Data at rest — it’s a term we see often on RFP questionnaires.

Customers want to know that if an attacker ever finds their documents, this “data at rest,” will be useless and unreadable.

Unfortunately, organizations often leave this data unprotected. Once an attacker gains access to the remote file shares, it’s simply a matter of traversing directories, finding the files they want, and copying them.

What’s a security-conscious administrator to do?

Easy: evaluate your full disk and file-based encryption options.

Start with full disk encryption

Sure, you could encrypt your entire hard drive, and you should!

However, this is only one layer of a good security policy. Experts will tell you that it’s always a good idea to utilize multiple layers of security in case one fails. Your policy should have many layers, like an onion.

In the world of information security, experts refer to this concept as “defense-in-depth.”

The problem with relying on full disk encryption is that it was never meant to fit the use case of the machines that are hosting files online 24 hours per day.

Typically, a user powers on a machine and enters the encryption key. The entire drive is then decrypted, and is not re-encrypted again until the machine is powered off. If a user were to rip the hard drive out of the machine, the files contained on this fully encrypted drive would be inaccessible to the attacker.

However, what if the attacker was able to compromise the machine hosting the files while it was powered on? Game over.

I don’t want to discredit full disk encryption, I merely want to state that it does not provide the level of protection that experts sometimes assume.

A good analogy would be locking the door to your house, but leaving all of your jewelry and financial information prominently displayed on your dining room table.

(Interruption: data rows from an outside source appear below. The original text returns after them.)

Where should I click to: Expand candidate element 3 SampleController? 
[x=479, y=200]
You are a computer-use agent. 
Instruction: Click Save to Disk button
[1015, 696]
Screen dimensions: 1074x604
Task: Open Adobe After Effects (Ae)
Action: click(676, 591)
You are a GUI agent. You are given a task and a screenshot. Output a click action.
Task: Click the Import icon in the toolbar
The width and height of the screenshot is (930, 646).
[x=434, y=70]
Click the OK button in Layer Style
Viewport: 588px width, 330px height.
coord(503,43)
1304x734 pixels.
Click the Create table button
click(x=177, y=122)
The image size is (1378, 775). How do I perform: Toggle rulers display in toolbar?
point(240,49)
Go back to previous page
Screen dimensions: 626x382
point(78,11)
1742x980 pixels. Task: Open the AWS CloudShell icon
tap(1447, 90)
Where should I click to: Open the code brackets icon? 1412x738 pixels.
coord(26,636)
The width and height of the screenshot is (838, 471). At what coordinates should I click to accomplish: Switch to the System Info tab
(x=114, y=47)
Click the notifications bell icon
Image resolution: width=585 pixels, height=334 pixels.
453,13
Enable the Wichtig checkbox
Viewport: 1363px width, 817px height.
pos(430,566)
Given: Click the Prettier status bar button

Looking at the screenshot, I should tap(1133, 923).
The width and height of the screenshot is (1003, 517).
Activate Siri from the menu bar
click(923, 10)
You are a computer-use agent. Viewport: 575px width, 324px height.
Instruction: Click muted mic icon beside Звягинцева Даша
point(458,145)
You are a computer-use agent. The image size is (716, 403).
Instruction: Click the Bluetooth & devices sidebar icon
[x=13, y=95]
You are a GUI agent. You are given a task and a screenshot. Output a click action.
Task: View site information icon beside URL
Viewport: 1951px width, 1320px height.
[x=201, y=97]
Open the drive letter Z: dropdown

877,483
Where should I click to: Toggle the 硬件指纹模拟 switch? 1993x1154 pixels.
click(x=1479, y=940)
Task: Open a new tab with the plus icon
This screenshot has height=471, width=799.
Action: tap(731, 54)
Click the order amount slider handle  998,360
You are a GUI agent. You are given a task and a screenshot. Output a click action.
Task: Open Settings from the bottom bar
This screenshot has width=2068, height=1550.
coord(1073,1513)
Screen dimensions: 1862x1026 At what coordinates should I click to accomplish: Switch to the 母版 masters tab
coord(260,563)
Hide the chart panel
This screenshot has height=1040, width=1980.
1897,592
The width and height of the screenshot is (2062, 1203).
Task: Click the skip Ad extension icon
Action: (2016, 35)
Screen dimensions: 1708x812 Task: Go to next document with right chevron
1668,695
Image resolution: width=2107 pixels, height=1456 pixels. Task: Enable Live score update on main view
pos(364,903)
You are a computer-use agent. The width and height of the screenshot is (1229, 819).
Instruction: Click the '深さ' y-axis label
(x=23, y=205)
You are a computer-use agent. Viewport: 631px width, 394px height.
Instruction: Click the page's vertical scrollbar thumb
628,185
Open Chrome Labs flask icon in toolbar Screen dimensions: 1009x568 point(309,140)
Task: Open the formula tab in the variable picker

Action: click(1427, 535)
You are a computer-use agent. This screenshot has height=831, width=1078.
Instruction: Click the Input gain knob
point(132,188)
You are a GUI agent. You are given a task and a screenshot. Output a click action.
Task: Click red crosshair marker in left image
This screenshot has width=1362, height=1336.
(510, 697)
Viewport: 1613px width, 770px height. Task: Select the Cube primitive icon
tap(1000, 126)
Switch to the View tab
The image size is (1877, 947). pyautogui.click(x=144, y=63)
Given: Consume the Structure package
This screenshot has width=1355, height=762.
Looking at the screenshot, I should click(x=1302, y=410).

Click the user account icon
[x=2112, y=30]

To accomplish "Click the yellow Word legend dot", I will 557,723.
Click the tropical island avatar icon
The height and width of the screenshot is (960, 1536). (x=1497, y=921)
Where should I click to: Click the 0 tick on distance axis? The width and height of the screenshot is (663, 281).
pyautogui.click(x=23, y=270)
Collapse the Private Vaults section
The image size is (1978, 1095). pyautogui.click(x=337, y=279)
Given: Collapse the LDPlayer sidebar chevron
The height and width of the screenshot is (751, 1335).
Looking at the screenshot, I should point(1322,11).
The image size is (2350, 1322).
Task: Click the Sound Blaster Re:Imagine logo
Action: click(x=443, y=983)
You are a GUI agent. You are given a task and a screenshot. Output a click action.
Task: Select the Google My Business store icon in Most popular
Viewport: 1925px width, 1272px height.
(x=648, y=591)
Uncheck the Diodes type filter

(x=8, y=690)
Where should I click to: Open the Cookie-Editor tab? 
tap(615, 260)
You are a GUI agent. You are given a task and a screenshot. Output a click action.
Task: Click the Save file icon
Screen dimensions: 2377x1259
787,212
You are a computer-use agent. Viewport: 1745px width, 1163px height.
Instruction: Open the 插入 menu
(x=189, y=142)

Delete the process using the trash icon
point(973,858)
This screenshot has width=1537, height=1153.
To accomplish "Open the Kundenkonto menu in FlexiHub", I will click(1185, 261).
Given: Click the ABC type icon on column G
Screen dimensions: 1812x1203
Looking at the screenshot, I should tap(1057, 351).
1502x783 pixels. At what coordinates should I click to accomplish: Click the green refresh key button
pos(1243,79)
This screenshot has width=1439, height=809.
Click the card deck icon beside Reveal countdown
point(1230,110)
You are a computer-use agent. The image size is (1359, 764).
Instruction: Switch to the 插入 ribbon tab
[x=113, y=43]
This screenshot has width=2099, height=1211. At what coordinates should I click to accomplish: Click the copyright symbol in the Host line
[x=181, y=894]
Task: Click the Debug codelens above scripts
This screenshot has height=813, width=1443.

Once someone bypasses the door lock, they have what they’re looking for. In this way, once the hard drive has been decrypted (when the system boots up and the encryption key is entered), user files are no longer safe.

How can you stop thieves in their tracks?

Using OnBase Encrypted Disk Groups is analogous to storing your jewelry and financial information in a locked safe that only the owner knows the combination to. It’s an extra layer of defense, and an important one. While full disk encryption protects the user against theft of the hard drive, OnBase Disk Groups (and the encryption of files in general), protects the user against unauthorized access.

Even more secure: individual file encryption

One mitigation to this threat is to encrypt individual files in such a way that an unauthorized user cannot decrypt them. As an example, let’s say that your file server houses both medical and legal documents. You want to make sure doctors cannot access legal documents, and that lawyers cannot access medical documents.

If you are using full disk encryption, you can’t guarantee this requirement. Once a machine is powered on and the encryption key entered, any doctor or lawyer using the machine would be able to access any document on the system.

What you need is a system that encrypts individual files, and does not decrypt them until a user with rights to view documents tries to access them. If a doctor logs on to such a system and starts poking around, he would find that legal documents are encrypted.

Even if he were to try to export the legal files to a USB flash drive, they would be useless and unreadable because of the encryption.

As I mentioned earlier, our solution is Encrypted Disk Groups. When a customer configures its OnBase environment to use this capability, individual files are completely encrypted, and are not decrypted until a user with permissions logs on and opens the document.

If a user without permissions for the file were to somehow locate where the disk groups are stored on the file system, they would not be able to open any documents. The documents are encrypted using strong, industry standard encryption algorithms — either AES-128 or AES-256. When configuring Encrypted Disk Groups, the administrator can choose which algorithm to use.

The ultimate security approach: full disk encryption + individual file encryption

Both of these security measures are imperative. Full disk encryption is important and a good start, but file encryption is a way to build on that to make the system even more secure.

So the next time you are asked, “How are our files protected?” have a discussion about the pros and cons of full disk encryption vs. file encryption. You may find out you’re not defending against all of the threats to your organization.